Adiós a las últimas tribus aisladas

Cada vez son más los indígenas apartados que están dejando su hábitat y entrando en contacto con otras civilizaciones. La situación es preocupante porque al hacerlo adquieren enfermedades que pueden exterminar a comunidades enteras.

En la imagen se observa una mujer awá guajá enferma después de romper su aislamiento. /Survival International

El año pasado, los mashco-piros, indígenas de la selva peruana amazónica, salieron de su refugio en búsqueda de los pecaríes, unos jabalíes americanos que son su principal medio de subsistencia, pero que estaban desapareciendo progresivamente en el bosque tropical. Con esto, la tribu, que hace parte de los 8.000 indígenas que viven aislados en Perú, había roto la mágica idea de que hay habitantes tan retirados que nadie los ha visto.

De hecho, en un estudio publicado en la revista Science y financiado por el Centro Pulitzer para la Cobertura Informativa de Crisis, se advierte que los últimos indígenas aislados del planeta están saliendo de la selva y entrando en contacto con poblaciones cercanas. En especial, aquellos que permanecían escondidos en la frontera entre Brasil y Perú.

El problema, según lo advierte Francisco Estremadoyto, director de la organización Propurús, encargada de blindar la biodiversidad amazónica, es que con estos contactos las tribus se enfrentan a mayores riesgos, pues con los misioneros, madereros y mineros siempre llegan enfermedades de transmisión contra las que estos indígenas no tienen defensas. En 1980, aproximadamente 350 miembros de una tribu aislada murieron luego de entrar en contacto con trabajadores de la petrolera Shell y solo en los últimos 18 meses los xinanes, los korubos y los awás guajás se vincularon con pueblos cercanos.

En Brasil la historia es parecida. “La Fundación Nacional del Indio (Finai) está muerta”, afirmó Sydney Possuelo, explorador y fundador del Departamento de Tribus Desconocidas brasileño.

¿De quién es la culpa?

Según la investigación, esta oleada de contactos se ha dado por la falta de presencia de los gobiernos, pues a pesar de que en 2011 el presidente peruano Ollanta Humala destinó tres millones de hectáreas para crear cinco reservas y en 2014 la presidenta Dilma Rousseff aprobó 1,15 millones para proteger a estos pueblos, los contactos se siguen dando.

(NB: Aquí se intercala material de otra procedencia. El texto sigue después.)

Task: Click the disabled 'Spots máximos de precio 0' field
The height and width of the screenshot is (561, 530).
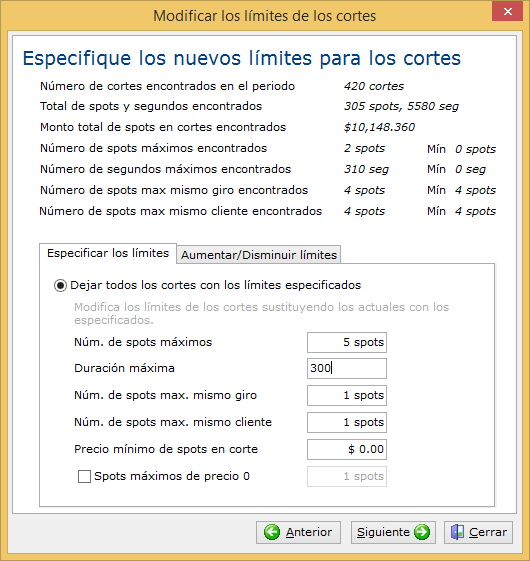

De hecho, el monto que autorizó la presidenta brasileña solo representa el 20% de lo que Finai solicitó.

“El Gobierno ve a los indios como un obstáculo para el negocio agrícola, para la expansión de la minería y para la extracción de recursos naturales”, opina Antenor Vaz, miembro antiguo de la Funai.

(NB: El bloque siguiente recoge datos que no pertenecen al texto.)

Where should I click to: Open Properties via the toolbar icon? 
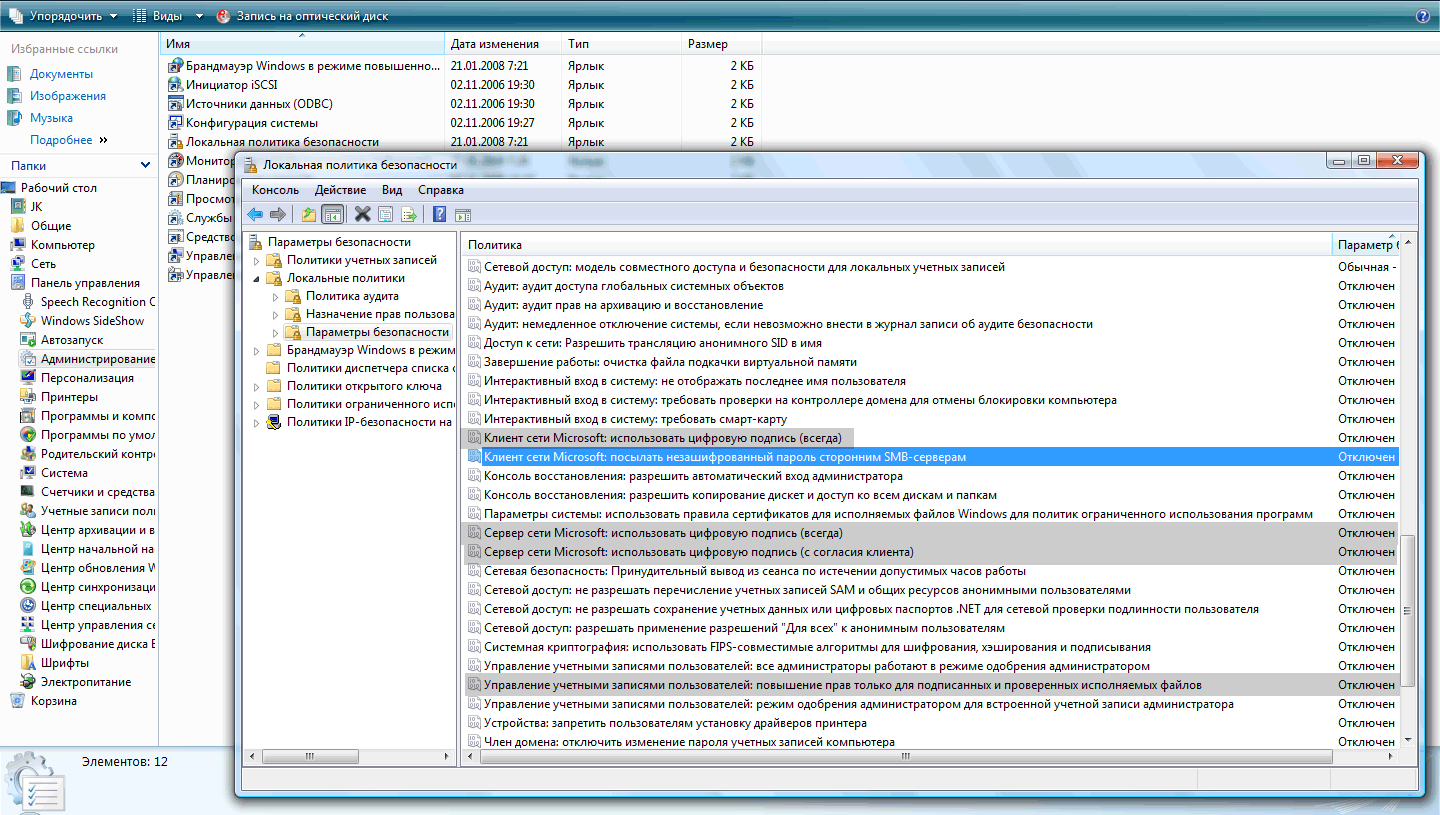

Ante esto, Lorena Prieto, directora de Pueblos Indígenas en Contacto Inicial y Aislamiento del Ministerio de Cultura peruano, aclara que son áreas muy grandes para ser protegidas con tan bajos recursos. “Es imposible cubrir esta cantidad de territorio con nuestro presupuesto”, afirma en el periódico español El País. Para tener control sobre la situación, el Gobierno asignó un millón de dólares y un equipo de sólo 17 personas.

Mientras tanto, se siguen repitiendo casos como el que se dio en junio de 2014, cuando un grupo de indios xinanes se acercó al poblado de Simpatía, en Brasil, y regresó a la selva con patógenos desconocidos que podrían exterminar el 90% de la tribu.